In full, the news on the drug included:

• A new indication for the treatment of patients recurrent, epithelial ovarian, fallopian tube or primary peritoneal cancer who are in a complete or partial response to platinum-based chemotherapy, regardless of BRCA status
• The new use of Lynparza tablets, which means that patients can now take two tablets twice daily instead of the capsule formulation taken twice daily in batches of eight
• Lynparza tablets have been confirmed as approved for use in adult patients with deleterious or suspected deleterious germline BRCA-mutated advanced ovarian cancer, who have been treated with three or more prior lines of chemotherapy – confirming the accelerated approval already received in this indication

This solid series of approvals means that the collaboration between AZ and MSD is off to a winning start. Only last month, the same day that Mystic trial results were found to be disastrous for the company, AZ announced that it had signed an $8.5 billion deal with MSD for half of the rights to the drug.
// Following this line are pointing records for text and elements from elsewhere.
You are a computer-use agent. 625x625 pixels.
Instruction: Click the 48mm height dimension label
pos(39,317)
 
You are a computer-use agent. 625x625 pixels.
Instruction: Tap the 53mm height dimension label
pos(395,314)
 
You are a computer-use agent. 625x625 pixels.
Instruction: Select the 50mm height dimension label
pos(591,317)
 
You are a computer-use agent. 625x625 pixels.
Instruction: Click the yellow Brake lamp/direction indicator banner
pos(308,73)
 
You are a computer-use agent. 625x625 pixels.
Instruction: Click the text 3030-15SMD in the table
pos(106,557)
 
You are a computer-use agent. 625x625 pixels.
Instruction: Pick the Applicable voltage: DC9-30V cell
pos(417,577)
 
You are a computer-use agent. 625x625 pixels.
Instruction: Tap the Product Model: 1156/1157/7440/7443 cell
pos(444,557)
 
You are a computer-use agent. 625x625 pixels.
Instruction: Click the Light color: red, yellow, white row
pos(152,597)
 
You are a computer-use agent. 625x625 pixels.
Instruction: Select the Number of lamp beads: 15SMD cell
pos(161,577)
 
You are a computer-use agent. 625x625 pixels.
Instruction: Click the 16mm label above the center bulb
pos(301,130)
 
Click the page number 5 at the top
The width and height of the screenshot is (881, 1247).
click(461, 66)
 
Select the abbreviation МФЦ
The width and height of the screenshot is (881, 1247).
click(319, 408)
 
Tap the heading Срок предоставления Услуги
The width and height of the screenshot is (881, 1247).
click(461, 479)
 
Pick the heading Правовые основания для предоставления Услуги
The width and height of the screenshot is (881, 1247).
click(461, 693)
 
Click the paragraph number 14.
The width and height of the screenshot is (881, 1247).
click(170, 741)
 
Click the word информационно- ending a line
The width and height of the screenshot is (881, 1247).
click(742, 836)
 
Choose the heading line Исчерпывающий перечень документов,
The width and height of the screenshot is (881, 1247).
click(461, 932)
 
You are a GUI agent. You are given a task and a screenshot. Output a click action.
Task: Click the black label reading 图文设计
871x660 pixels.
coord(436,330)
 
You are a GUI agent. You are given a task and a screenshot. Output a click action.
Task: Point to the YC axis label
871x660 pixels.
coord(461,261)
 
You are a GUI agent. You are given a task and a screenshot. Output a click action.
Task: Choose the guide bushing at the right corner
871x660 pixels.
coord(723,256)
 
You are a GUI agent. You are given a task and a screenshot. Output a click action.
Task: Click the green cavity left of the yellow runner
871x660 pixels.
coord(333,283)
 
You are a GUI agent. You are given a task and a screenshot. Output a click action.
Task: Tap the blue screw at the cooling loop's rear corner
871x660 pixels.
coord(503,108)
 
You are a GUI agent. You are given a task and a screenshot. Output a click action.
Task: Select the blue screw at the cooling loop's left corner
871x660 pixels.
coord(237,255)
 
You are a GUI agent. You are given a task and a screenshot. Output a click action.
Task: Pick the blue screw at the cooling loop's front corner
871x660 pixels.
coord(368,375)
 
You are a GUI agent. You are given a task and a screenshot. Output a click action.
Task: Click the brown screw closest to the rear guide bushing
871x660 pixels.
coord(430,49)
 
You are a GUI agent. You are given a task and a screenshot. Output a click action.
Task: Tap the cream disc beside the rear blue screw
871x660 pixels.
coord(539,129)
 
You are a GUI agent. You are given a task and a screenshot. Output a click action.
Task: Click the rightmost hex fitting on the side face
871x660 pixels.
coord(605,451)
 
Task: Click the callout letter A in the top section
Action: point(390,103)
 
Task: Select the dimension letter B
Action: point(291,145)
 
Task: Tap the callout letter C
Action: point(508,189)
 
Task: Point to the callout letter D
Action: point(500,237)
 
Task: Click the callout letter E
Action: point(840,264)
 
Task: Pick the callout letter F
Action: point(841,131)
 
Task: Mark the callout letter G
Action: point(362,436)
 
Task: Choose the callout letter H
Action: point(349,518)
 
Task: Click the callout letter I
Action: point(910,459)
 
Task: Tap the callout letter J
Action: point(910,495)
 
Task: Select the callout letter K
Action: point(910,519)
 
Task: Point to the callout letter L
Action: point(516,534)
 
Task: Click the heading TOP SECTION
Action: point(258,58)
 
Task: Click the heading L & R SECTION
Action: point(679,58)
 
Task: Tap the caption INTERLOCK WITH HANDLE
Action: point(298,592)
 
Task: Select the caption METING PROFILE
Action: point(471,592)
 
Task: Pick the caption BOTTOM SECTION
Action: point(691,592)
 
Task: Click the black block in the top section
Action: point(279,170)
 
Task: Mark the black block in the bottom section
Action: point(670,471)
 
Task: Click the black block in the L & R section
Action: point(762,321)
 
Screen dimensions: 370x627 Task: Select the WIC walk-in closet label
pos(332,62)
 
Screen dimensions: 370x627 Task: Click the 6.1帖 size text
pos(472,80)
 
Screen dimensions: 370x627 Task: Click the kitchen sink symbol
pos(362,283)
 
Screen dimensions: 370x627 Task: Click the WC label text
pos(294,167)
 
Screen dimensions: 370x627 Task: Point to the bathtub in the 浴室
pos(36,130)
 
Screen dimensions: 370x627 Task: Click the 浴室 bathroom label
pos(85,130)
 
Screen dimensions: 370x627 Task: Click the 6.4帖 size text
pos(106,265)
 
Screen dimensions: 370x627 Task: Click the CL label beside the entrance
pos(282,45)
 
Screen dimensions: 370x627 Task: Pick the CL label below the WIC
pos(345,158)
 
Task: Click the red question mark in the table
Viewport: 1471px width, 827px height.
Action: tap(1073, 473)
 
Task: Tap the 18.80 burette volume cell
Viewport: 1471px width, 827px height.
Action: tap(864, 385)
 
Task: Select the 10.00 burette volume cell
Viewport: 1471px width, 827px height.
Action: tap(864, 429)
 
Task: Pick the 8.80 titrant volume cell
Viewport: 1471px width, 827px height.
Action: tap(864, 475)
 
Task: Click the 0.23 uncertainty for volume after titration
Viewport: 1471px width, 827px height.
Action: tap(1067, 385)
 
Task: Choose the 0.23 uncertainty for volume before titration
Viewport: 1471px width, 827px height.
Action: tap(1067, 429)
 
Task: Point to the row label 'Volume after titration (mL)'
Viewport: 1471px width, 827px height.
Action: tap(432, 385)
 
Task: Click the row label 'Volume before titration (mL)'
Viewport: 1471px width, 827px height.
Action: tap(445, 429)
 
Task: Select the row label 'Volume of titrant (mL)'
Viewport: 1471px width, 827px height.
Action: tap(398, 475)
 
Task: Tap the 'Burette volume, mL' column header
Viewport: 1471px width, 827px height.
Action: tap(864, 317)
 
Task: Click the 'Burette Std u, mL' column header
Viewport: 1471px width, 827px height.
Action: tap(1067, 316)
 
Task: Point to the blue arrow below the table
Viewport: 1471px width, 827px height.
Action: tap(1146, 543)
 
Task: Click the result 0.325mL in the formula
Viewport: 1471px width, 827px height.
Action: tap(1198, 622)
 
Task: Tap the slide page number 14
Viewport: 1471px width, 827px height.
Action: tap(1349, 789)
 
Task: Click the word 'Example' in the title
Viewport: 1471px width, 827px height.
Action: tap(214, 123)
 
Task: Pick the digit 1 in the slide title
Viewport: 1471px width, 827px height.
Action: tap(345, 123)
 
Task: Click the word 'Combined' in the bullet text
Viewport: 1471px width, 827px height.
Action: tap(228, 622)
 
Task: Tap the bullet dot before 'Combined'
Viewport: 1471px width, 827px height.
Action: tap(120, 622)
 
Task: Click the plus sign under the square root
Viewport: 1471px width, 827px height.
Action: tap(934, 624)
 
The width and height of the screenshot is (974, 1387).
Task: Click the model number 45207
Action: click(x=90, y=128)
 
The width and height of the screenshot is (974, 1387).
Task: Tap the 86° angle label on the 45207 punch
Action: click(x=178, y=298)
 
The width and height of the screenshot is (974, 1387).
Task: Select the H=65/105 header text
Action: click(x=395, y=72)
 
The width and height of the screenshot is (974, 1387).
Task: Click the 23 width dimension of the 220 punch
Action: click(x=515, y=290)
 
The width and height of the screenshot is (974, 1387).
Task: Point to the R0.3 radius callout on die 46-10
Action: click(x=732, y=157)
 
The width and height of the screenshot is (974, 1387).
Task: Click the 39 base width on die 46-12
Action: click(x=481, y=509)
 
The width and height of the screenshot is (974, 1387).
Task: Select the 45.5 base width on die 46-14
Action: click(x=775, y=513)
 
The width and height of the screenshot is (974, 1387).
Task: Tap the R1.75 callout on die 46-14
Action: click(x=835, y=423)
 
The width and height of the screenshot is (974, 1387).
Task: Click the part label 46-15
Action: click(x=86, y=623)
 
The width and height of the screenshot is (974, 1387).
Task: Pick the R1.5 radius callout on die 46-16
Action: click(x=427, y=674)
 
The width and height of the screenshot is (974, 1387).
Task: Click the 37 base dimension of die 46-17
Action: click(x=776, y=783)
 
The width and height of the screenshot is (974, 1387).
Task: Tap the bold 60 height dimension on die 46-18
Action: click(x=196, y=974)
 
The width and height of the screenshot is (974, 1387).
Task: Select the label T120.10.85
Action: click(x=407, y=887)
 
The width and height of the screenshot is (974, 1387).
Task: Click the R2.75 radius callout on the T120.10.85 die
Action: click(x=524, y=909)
The deal makes sense for both companies, with MSD seeking success in combination pathways for Keytruda and means that AZ can ride the coattails of any success from a leading immunotherapy treatment.

Sean Bohen, Executive Vice President, Chief Medical Officer, AstraZeneca said: "Physicians have almost three years of clinical experience with Lynparza on the market and we are now pleased to bring this important medicine, in a new tablet formulation, to a broader group of women. Today’s approvals validate more than 10 years of dedicated research behind Lynparza, the world’s first PARP inhibitor, which now provides oncologists with the greater flexibility for use in terms of treatment settings. It builds on our recently-announced collaboration with MSD, which aims to further increase the number of treatment options available to patients."

It is now reported that AZ and MSD are looking to take the drug forward to seek approval in indications in breast cancer later this year.